* Try it *
Based on the entries below, how many lines contain the word "blue"? Respond with only the number.

Records contained in a dataset:
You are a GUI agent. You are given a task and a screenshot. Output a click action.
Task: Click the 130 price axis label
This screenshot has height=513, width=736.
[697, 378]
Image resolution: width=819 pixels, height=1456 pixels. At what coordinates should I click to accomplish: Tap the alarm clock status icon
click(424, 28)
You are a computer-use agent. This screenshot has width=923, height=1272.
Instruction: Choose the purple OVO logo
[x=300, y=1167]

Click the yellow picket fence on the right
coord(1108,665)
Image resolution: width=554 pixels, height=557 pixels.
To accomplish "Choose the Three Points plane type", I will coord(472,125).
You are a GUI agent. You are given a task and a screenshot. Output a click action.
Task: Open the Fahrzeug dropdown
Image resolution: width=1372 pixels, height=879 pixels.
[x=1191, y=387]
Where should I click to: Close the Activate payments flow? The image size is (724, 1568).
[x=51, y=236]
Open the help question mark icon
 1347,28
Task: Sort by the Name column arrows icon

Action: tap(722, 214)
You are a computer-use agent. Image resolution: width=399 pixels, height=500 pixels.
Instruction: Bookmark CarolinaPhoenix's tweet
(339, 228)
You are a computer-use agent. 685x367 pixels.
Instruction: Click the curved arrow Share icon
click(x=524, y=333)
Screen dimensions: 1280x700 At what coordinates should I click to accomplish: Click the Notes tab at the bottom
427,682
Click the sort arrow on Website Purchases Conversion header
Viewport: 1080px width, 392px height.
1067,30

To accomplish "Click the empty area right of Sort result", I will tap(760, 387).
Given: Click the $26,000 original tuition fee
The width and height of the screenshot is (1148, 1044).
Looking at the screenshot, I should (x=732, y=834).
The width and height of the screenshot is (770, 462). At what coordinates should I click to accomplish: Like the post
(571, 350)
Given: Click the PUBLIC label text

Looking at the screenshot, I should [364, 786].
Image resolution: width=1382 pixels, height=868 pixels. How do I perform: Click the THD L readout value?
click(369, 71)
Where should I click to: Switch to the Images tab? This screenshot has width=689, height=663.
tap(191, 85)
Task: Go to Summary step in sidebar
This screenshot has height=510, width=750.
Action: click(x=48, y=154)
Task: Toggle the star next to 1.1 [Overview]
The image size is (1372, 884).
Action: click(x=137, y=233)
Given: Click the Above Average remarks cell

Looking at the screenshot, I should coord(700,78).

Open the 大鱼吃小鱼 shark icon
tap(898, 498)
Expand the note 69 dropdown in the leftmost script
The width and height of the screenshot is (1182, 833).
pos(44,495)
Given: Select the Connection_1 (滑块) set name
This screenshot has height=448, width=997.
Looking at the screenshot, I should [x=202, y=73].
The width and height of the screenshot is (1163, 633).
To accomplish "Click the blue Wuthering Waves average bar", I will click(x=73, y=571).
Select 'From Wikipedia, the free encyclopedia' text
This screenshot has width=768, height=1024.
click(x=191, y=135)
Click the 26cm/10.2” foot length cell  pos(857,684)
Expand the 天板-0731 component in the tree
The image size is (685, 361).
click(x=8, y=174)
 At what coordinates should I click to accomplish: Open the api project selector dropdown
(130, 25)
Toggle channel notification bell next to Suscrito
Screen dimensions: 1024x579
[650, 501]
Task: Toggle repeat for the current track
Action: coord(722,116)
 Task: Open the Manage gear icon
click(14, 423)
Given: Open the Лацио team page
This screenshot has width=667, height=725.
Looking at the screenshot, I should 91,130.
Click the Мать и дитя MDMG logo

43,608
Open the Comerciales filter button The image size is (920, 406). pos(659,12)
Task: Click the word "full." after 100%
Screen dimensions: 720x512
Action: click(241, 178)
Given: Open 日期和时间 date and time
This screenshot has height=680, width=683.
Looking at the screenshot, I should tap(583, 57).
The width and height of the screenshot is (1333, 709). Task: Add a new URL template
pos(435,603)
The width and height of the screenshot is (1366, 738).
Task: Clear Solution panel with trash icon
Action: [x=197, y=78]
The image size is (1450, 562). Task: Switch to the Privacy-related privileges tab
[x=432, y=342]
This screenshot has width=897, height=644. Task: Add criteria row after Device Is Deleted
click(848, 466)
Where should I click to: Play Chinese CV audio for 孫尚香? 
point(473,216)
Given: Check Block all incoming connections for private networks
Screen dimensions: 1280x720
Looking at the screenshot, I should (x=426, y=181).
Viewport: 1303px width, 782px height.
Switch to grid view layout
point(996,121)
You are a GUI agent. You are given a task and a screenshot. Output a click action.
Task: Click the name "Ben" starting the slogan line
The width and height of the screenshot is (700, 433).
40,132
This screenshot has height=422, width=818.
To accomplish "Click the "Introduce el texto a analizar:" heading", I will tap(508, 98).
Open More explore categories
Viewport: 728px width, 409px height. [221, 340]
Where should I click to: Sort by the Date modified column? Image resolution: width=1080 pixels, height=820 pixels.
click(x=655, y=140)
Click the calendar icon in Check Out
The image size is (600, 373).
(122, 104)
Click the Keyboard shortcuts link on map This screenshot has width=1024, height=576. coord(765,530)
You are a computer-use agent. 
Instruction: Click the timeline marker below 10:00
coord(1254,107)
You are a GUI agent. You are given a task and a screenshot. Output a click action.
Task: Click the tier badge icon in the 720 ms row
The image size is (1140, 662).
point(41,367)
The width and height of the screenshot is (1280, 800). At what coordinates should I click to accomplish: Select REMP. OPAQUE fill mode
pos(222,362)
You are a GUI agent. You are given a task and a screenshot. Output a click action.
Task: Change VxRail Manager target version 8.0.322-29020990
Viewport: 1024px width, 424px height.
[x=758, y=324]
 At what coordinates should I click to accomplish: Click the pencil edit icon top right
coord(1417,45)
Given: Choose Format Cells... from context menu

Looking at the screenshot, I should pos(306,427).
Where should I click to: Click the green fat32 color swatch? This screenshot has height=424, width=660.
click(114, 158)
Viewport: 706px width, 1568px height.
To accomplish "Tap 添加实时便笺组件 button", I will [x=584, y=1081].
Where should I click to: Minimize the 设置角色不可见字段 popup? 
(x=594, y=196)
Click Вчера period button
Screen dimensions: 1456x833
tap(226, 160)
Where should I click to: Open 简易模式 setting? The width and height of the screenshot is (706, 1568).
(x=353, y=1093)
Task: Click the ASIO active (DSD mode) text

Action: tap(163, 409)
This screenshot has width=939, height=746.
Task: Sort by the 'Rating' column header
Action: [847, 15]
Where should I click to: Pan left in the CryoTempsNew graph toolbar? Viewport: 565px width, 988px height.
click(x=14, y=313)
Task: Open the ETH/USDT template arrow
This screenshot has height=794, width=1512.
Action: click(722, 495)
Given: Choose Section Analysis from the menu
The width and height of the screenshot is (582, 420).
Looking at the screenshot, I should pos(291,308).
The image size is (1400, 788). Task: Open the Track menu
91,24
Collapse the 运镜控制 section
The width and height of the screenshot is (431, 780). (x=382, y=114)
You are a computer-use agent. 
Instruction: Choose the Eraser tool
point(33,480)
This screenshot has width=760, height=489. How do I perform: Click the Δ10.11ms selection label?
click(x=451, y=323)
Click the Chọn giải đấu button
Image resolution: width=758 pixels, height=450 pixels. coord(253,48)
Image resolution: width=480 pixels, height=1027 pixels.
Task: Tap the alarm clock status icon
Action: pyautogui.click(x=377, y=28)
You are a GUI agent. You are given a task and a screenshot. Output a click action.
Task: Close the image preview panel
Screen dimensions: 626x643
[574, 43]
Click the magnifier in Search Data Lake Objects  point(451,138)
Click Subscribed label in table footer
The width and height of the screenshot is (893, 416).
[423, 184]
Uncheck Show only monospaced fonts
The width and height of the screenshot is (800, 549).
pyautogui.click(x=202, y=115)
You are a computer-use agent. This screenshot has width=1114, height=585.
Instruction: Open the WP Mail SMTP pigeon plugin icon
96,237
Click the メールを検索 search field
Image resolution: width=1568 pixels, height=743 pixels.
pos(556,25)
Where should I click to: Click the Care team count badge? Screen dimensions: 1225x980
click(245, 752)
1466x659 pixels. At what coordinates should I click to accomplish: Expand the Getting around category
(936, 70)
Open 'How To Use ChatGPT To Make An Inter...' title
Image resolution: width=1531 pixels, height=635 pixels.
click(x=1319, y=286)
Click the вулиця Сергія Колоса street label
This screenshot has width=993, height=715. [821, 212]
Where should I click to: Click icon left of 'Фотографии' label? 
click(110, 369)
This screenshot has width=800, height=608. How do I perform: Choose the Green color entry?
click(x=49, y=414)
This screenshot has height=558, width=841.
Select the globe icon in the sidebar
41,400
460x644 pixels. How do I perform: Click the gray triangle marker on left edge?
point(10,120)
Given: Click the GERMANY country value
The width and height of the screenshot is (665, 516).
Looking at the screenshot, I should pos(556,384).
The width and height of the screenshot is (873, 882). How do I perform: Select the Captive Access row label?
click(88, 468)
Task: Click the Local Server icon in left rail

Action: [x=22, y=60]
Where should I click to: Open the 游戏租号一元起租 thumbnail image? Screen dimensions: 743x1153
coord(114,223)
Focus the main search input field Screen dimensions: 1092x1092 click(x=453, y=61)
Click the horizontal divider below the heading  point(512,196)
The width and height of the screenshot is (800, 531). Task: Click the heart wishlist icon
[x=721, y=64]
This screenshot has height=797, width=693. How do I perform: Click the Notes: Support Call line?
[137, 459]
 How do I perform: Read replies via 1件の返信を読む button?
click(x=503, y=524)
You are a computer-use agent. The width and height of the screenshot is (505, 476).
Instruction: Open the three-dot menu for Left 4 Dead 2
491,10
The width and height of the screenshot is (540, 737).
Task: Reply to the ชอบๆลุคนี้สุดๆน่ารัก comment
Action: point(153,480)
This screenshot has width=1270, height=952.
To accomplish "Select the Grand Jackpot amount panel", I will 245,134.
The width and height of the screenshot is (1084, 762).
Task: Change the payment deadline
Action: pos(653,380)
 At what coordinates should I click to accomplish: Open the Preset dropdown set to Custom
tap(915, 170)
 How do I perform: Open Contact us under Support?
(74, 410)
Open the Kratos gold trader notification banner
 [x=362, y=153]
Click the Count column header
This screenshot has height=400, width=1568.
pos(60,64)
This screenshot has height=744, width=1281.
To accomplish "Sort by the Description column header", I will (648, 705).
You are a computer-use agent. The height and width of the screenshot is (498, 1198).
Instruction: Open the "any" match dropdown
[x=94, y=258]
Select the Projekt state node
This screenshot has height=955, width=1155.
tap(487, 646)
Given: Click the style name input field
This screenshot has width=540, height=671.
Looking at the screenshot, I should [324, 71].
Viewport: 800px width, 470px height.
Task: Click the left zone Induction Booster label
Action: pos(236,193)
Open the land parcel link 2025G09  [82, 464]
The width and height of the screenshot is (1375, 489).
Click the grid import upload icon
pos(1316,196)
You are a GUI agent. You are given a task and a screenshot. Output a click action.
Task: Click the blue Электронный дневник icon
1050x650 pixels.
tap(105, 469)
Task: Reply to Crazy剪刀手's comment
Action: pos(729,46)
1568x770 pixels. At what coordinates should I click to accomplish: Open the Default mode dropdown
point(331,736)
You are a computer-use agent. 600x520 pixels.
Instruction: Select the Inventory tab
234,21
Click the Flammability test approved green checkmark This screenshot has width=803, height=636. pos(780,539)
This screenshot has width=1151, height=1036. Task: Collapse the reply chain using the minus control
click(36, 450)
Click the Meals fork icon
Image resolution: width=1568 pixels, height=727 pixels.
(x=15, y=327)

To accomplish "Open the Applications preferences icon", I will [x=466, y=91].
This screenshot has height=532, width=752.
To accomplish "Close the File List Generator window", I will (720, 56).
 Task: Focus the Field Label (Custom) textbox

* Written answer *
2